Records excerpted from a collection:
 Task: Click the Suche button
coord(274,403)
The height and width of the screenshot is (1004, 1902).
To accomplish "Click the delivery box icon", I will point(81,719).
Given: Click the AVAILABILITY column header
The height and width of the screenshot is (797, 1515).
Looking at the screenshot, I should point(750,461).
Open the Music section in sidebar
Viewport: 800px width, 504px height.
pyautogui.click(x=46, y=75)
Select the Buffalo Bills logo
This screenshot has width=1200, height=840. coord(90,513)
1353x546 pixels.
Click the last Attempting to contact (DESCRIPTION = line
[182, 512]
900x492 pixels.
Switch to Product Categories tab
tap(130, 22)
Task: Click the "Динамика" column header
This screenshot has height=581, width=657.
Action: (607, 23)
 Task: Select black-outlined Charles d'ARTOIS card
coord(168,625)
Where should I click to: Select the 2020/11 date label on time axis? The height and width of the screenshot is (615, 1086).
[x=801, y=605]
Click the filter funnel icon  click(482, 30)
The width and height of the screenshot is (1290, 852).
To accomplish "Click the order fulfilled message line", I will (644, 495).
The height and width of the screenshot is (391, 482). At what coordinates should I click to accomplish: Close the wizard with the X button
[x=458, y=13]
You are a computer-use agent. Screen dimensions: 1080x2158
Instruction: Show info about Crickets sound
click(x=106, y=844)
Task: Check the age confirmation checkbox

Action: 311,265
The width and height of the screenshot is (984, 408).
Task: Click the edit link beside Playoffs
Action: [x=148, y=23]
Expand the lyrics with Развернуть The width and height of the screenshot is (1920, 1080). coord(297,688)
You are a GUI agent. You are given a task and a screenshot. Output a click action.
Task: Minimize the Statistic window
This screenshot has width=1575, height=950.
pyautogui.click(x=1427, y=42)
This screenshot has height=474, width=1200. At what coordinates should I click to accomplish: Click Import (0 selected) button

§ Assignment: Search the entries for the word "will". Copy every line where it occurs.

§ Reply:
To accomplish "Click the delivery box icon", I will point(81,719).
To accomplish "Click the order fulfilled message line", I will (644, 495).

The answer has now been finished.